%%
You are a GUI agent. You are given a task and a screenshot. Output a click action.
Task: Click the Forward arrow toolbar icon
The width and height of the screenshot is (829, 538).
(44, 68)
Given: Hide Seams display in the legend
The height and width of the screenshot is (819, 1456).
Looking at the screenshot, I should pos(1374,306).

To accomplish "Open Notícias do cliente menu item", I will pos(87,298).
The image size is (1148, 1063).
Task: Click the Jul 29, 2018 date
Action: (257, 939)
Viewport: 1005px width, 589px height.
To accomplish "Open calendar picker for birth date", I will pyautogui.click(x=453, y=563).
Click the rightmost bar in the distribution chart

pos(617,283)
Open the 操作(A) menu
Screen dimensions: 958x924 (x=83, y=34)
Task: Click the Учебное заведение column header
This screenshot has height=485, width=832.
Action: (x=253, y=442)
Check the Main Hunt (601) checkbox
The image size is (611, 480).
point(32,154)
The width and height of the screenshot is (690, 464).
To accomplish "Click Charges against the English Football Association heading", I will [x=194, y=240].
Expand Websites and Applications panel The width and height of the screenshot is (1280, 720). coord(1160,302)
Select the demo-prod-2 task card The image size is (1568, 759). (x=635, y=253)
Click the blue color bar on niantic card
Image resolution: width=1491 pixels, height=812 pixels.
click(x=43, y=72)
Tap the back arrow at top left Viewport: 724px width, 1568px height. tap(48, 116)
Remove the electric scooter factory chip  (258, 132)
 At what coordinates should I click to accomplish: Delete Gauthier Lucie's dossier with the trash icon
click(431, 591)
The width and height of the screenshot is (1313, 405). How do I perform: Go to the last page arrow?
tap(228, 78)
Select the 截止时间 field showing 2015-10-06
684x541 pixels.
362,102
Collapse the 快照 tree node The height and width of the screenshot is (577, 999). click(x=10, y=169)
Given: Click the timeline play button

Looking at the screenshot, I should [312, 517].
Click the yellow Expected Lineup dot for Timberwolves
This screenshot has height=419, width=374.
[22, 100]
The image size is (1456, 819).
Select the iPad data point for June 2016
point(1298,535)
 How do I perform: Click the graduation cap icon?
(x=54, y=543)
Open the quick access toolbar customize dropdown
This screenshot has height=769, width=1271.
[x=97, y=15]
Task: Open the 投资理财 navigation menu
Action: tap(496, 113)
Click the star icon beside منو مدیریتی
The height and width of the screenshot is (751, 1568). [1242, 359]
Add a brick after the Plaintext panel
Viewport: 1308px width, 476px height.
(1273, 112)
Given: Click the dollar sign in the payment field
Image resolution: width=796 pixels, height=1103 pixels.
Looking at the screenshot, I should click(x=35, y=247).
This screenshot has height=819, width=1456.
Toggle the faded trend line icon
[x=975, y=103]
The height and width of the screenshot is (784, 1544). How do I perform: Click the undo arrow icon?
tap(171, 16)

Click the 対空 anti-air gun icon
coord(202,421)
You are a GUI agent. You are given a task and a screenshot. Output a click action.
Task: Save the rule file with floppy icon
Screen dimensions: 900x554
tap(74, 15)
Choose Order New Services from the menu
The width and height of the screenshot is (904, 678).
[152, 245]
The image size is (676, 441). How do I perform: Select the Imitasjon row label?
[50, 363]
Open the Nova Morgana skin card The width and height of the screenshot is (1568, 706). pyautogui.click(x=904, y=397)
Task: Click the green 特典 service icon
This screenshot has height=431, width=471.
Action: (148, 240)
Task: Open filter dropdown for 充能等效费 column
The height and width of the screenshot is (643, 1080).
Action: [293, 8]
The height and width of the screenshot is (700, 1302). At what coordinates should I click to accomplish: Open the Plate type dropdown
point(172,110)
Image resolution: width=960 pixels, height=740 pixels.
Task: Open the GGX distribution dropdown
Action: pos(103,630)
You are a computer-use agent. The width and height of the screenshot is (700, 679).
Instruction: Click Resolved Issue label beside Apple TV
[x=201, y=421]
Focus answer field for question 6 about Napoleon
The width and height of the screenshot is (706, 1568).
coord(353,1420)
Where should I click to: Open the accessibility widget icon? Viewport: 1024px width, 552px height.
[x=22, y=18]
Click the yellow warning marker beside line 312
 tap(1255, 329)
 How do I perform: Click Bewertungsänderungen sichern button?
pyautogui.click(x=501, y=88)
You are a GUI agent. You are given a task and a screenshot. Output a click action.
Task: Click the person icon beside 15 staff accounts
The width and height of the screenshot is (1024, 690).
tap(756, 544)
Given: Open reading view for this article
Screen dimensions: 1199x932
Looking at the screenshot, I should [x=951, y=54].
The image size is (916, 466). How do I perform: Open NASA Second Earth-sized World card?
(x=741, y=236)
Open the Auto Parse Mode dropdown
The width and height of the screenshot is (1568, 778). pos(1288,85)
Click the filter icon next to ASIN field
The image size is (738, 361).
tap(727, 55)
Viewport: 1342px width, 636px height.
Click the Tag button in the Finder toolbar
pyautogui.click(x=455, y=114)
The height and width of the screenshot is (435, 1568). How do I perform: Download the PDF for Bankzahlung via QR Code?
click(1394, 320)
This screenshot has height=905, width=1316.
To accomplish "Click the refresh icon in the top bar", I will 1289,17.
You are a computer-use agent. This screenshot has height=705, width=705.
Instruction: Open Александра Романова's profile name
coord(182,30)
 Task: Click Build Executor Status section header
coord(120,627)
%%
- **Description of the task**: The answer is the full set of records, printed exactly as given.

- **Solution to this exercise**:
You are a GUI agent. You are given a task and a screenshot. Output a click action.
Task: Click the Forward arrow toolbar icon
The width and height of the screenshot is (829, 538).
(44, 68)
Given: Hide Seams display in the legend
The height and width of the screenshot is (819, 1456).
Looking at the screenshot, I should pos(1374,306).

To accomplish "Open Notícias do cliente menu item", I will pos(87,298).
The image size is (1148, 1063).
Task: Click the Jul 29, 2018 date
Action: (257, 939)
Viewport: 1005px width, 589px height.
To accomplish "Open calendar picker for birth date", I will pyautogui.click(x=453, y=563).
Click the rightmost bar in the distribution chart

pos(617,283)
Open the 操作(A) menu
Screen dimensions: 958x924 (x=83, y=34)
Task: Click the Учебное заведение column header
This screenshot has height=485, width=832.
Action: (x=253, y=442)
Check the Main Hunt (601) checkbox
The image size is (611, 480).
point(32,154)
The width and height of the screenshot is (690, 464).
To accomplish "Click Charges against the English Football Association heading", I will [x=194, y=240].
Expand Websites and Applications panel The width and height of the screenshot is (1280, 720). coord(1160,302)
Select the demo-prod-2 task card The image size is (1568, 759). (x=635, y=253)
Click the blue color bar on niantic card
Image resolution: width=1491 pixels, height=812 pixels.
click(x=43, y=72)
Tap the back arrow at top left Viewport: 724px width, 1568px height. tap(48, 116)
Remove the electric scooter factory chip  (258, 132)
 At what coordinates should I click to accomplish: Delete Gauthier Lucie's dossier with the trash icon
click(431, 591)
The width and height of the screenshot is (1313, 405). How do I perform: Go to the last page arrow?
tap(228, 78)
Select the 截止时间 field showing 2015-10-06
684x541 pixels.
362,102
Collapse the 快照 tree node The height and width of the screenshot is (577, 999). click(x=10, y=169)
Given: Click the timeline play button

Looking at the screenshot, I should [312, 517].
Click the yellow Expected Lineup dot for Timberwolves
This screenshot has height=419, width=374.
[22, 100]
The image size is (1456, 819).
Select the iPad data point for June 2016
point(1298,535)
 How do I perform: Click the graduation cap icon?
(x=54, y=543)
Open the quick access toolbar customize dropdown
This screenshot has height=769, width=1271.
[x=97, y=15]
Task: Open the 投资理财 navigation menu
Action: tap(496, 113)
Click the star icon beside منو مدیریتی
The height and width of the screenshot is (751, 1568). [1242, 359]
Add a brick after the Plaintext panel
Viewport: 1308px width, 476px height.
(1273, 112)
Given: Click the dollar sign in the payment field
Image resolution: width=796 pixels, height=1103 pixels.
Looking at the screenshot, I should click(x=35, y=247).
This screenshot has height=819, width=1456.
Toggle the faded trend line icon
[x=975, y=103]
The height and width of the screenshot is (784, 1544). How do I perform: Click the undo arrow icon?
tap(171, 16)

Click the 対空 anti-air gun icon
coord(202,421)
You are a GUI agent. You are given a task and a screenshot. Output a click action.
Task: Save the rule file with floppy icon
Screen dimensions: 900x554
tap(74, 15)
Choose Order New Services from the menu
The width and height of the screenshot is (904, 678).
[152, 245]
The image size is (676, 441). How do I perform: Select the Imitasjon row label?
[50, 363]
Open the Nova Morgana skin card The width and height of the screenshot is (1568, 706). pyautogui.click(x=904, y=397)
Task: Click the green 特典 service icon
This screenshot has height=431, width=471.
Action: (148, 240)
Task: Open filter dropdown for 充能等效费 column
The height and width of the screenshot is (643, 1080).
Action: [293, 8]
The height and width of the screenshot is (700, 1302). At what coordinates should I click to accomplish: Open the Plate type dropdown
point(172,110)
Image resolution: width=960 pixels, height=740 pixels.
Task: Open the GGX distribution dropdown
Action: pos(103,630)
You are a computer-use agent. The width and height of the screenshot is (700, 679).
Instruction: Click Resolved Issue label beside Apple TV
[x=201, y=421]
Focus answer field for question 6 about Napoleon
The width and height of the screenshot is (706, 1568).
coord(353,1420)
Where should I click to: Open the accessibility widget icon? Viewport: 1024px width, 552px height.
[x=22, y=18]
Click the yellow warning marker beside line 312
 tap(1255, 329)
 How do I perform: Click Bewertungsänderungen sichern button?
pyautogui.click(x=501, y=88)
You are a GUI agent. You are given a task and a screenshot. Output a click action.
Task: Click the person icon beside 15 staff accounts
The width and height of the screenshot is (1024, 690).
tap(756, 544)
Given: Open reading view for this article
Screen dimensions: 1199x932
Looking at the screenshot, I should [x=951, y=54].
The image size is (916, 466). How do I perform: Open NASA Second Earth-sized World card?
(x=741, y=236)
Open the Auto Parse Mode dropdown
The width and height of the screenshot is (1568, 778). pos(1288,85)
Click the filter icon next to ASIN field
The image size is (738, 361).
tap(727, 55)
Viewport: 1342px width, 636px height.
Click the Tag button in the Finder toolbar
pyautogui.click(x=455, y=114)
The height and width of the screenshot is (435, 1568). How do I perform: Download the PDF for Bankzahlung via QR Code?
click(1394, 320)
This screenshot has height=905, width=1316.
To accomplish "Click the refresh icon in the top bar", I will 1289,17.
You are a computer-use agent. This screenshot has height=705, width=705.
Instruction: Open Александра Романова's profile name
coord(182,30)
 Task: Click Build Executor Status section header
coord(120,627)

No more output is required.